Per the error message, can you try to
mpirun --mca btl_openib_if_include cxgb3_0 --mca
btl_openib_max_send_size 65536 ...
and see whether it helps ?
you can also try various settings for the receive queue, for example
edit your /.../share/openmpi/mca-btl-openib-device-params.ini and set
the parameters for your specific hardware
Cheers,
Gilles
On 3/8/2016 2:55 PM, dpchoudh . wrote:
Hello all
I am asking for help for the following situation:
I have two (mostly identical) nodes. Each of them have (completely
identical)
1. qlogic 4x DDR infiniband, AND
2. Chelsio S310E (T3 chip based) 10GE iWARP cards.
Both are connected back-to-back, without a switch. The connection is
physically OK and IP traffic can flow on both of them without issues.
The issue is, I can run MPI programs using the openib BTL using the
qlogic card, but not the Chelsio card.
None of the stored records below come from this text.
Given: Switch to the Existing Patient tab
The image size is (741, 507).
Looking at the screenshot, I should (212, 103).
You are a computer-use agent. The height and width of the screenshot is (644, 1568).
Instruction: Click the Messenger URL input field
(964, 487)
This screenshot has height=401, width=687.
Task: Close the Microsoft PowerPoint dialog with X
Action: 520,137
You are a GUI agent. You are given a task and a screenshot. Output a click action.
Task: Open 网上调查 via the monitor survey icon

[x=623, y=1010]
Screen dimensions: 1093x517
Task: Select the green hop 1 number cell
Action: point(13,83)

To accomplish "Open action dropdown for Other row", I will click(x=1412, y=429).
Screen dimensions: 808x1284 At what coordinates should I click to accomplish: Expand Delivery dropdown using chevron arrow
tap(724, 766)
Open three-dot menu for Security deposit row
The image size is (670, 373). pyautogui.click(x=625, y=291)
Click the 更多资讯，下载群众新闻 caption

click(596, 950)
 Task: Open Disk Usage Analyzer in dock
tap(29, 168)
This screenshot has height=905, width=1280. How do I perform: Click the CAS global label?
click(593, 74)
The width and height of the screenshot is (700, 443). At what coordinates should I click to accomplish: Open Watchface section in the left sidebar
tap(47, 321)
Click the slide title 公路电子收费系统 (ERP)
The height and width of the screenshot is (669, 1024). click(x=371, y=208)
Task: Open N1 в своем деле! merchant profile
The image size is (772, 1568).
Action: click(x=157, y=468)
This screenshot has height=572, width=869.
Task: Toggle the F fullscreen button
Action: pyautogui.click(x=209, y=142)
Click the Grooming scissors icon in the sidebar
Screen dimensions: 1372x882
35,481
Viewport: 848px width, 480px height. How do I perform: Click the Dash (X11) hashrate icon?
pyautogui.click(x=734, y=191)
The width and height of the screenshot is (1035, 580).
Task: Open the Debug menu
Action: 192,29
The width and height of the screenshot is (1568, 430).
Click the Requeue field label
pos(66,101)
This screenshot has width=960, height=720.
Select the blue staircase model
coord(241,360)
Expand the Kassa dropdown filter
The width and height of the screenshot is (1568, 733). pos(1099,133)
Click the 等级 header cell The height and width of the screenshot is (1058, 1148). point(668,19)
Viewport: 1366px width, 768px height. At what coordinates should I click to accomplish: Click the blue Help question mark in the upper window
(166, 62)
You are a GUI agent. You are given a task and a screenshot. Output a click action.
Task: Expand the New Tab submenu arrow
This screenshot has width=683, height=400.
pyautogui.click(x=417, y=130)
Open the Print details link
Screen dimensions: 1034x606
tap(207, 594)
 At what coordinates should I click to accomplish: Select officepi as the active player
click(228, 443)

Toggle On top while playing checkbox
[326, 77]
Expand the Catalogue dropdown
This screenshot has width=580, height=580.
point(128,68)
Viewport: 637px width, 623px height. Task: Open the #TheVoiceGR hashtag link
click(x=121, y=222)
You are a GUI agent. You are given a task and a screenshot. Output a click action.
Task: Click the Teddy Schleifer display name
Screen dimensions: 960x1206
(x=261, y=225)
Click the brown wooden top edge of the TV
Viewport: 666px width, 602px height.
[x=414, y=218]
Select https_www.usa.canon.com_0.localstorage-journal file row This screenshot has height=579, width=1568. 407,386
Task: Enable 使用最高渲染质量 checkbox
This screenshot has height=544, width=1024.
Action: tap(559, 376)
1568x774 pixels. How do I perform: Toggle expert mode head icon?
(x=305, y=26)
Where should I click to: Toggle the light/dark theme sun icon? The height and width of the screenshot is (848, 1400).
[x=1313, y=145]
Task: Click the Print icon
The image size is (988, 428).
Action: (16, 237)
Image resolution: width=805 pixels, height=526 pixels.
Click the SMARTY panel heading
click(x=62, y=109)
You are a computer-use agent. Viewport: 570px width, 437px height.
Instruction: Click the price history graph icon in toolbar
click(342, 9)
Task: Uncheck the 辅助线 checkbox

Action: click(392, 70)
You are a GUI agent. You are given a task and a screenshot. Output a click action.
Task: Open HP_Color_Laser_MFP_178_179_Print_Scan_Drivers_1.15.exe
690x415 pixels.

Here are the commands:
[durga@smallMPI ~]$ ibv_devices
device node GUID
------ ----------------
cxgb3_0 00074306cd3b0000 <-- Chelsio
qib0 0011750000ff831d <-- Qlogic
The following command works:
mpirun -np 2 --hostfile ~/hostfile -mca btl_openib_if_include qib0
./osu_acc_latency
And the following do not:
mpirun -np 2 --hostfile ~/hostfile -mca btl_openib_if_include cxgb3_0
./osu_acc_latency
mpirun -np 2 --hostfile ~/hostfile -mca pml ob1 -mca
btl_openib_if_include cxgb3_0 ./osu_acc_latency
mpirun -np 2 --hostfile ~/hostfile -mca pml ^cm -mca
btl_openib_if_include cxgb3_0 ./osu_acc_latency
The error I get is the following (in all of the non-working cases):
WARNING: The largest queue pair buffer size specified in the
btl_openib_receive_queues MCA parameter is smaller than the maximum
send size (i.e., the btl_openib_max_send_size MCA parameter), meaning
that no queue is large enough to receive the largest possible incoming
message fragment. The OpenFabrics (openib) BTL will therefore be
deactivated for this run.
Local host: smallMPI
Largest buffer size: 65536
Maximum send fragment size: 131072
--------------------------------------------------------------------------
--------------------------------------------------------------------------
No OpenFabrics connection schemes reported that they were able to be
used on a specific port. As such, the openib BTL (OpenFabrics
support) will be disabled for this port.
Local host: bigMPI
Local device: cxgb3_0
Local port: 1
CPCs attempted: udcm
--------------------------------------------------------------------------
I have a vague understanding of what the message is trying to say, but
I do not know which file or configuration parameters to change to fix
the situation.
Thanks in advance
Durga
Life is complex. It has real and imaginary parts.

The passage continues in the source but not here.